■ **EXTRACT PROVIDED**:
Episode 394 The Mangrullo Formation of Uruguay


Today we’re going back about 280 million years, to what is now Uruguay in South America.

280 million years ago puts us in the early part of the Permian Period. Gondwana, the huge southern continent, was in the process of colliding with North America and Eurasia to form the supercontinent of Pangaea. South America, Africa, Antarctica, India, and Australia had all been attached to each other in Gondwana for several hundred million years, and the extensive glaciers that occupied parts of all those continents were probably still present in at least in highlands in southern South America and South Africa, as well as Antarctica.

But the area that is now in Uruguay was probably in cool, temperate latitudes, something like New Zealand or Seattle today. The connection between southern South America and South Africa was a lowland, partially covered by a shallow arm of the sea or perhaps a broad, brackish lagoon at the estuary of a major river system that was likely fed in part by glacial meltwater from adjacent mountains. We know the water was shallow because the rocks preserve ripple marks produced by wave action or currents.

The basin must have been near the shore because delicate fossils such as insect wings and plants are among the remnants. It looks like this shallow sea or lagoon became cut off from the ocean, allowing the waters to become both more salty, even hypersaline, and anoxic, as the separation restricted inflows of water, either fresh or marine, that could have continued to oxygenate the basin. In the absence of oxygen, excellent preservation of materials that fell to the basin floor began, and there were few or no scavenging animals to disrupt the bodies.

The rocks of the Mangrullo Formation, as it’s called today, include limestones and siltstones, but the most important for fossil preservation are probably the extremely fine-grained claystones and oil shales. These rocks contain some of the best preserved fossil mesosaurs known anywhere. That’s mesosaurs, not the perhaps more well-known mosasaurs, which are large whale-like marine reptiles that lived during Cretaceous time. Here, we’re in the Permian, well before the first dinosaurs.

Mesosaur by Nobu Tamura (Creative Commons license & source) 

Mesosaurs were aquatic reptiles, and they are the earliest known. They evolved from land reptiles and were among the first to return to the water to adopt an aquatic or amphibious lifestyle. They were once thought to be part of a sister group to reptiles, a separate branch of amniotes, which are animals that lay their eggs on land or bear them inside the mother, like most mammals do. In that scheme, mesosaurs and reptiles would have diverged from a common, earlier ancestor. But more recent studies categorize them as reptiles that split off from the main genetic stem early in the history of the class, so they’re pretty distant cousins to dinosaurs and all modern reptiles, but they’re still reptiles. There is ongoing debate among evolutionary paleontologists as to exactly where mesosaurs fit.

■ **ENTRIES SUPPLIED**:

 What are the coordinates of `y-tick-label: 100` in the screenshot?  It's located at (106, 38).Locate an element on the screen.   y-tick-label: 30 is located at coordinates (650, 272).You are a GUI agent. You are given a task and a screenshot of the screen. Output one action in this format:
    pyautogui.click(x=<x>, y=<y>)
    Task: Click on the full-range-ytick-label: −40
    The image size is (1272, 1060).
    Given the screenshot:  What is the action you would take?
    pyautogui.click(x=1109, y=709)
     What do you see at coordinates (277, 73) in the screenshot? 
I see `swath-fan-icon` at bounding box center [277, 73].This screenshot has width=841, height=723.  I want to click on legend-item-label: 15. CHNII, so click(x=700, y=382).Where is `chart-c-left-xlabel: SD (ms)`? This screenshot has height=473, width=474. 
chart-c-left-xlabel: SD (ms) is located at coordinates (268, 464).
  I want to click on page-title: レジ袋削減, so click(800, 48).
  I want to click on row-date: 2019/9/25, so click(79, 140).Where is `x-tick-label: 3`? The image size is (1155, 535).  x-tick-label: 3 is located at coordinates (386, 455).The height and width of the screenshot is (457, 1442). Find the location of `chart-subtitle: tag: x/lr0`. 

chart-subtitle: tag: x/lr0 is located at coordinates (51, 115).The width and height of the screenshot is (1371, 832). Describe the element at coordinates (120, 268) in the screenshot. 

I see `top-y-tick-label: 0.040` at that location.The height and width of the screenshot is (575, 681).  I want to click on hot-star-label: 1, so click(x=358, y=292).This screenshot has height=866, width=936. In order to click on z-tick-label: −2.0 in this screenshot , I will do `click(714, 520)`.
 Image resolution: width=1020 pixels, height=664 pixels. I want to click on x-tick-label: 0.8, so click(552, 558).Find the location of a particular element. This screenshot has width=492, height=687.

■ **WHAT TO WORK ON**: Can you write out the stretch of the Mangrullo Formation text from "Mesosaur by Nobu" through "where mesosaurs fit."?

■ **ANSWER BOX**:
Mesosaur by Nobu Tamura (Creative Commons license & source) 

Mesosaurs were aquatic reptiles, and they are the earliest known. They evolved from land reptiles and were among the first to return to the water to adopt an aquatic or amphibious lifestyle. They were once thought to be part of a sister group to reptiles, a separate branch of amniotes, which are animals that lay their eggs on land or bear them inside the mother, like most mammals do. In that scheme, mesosaurs and reptiles would have diverged from a common, earlier ancestor. But more recent studies categorize them as reptiles that split off from the main genetic stem early in the history of the class, so they’re pretty distant cousins to dinosaurs and all modern reptiles, but they’re still reptiles. There is ongoing debate among evolutionary paleontologists as to exactly where mesosaurs fit.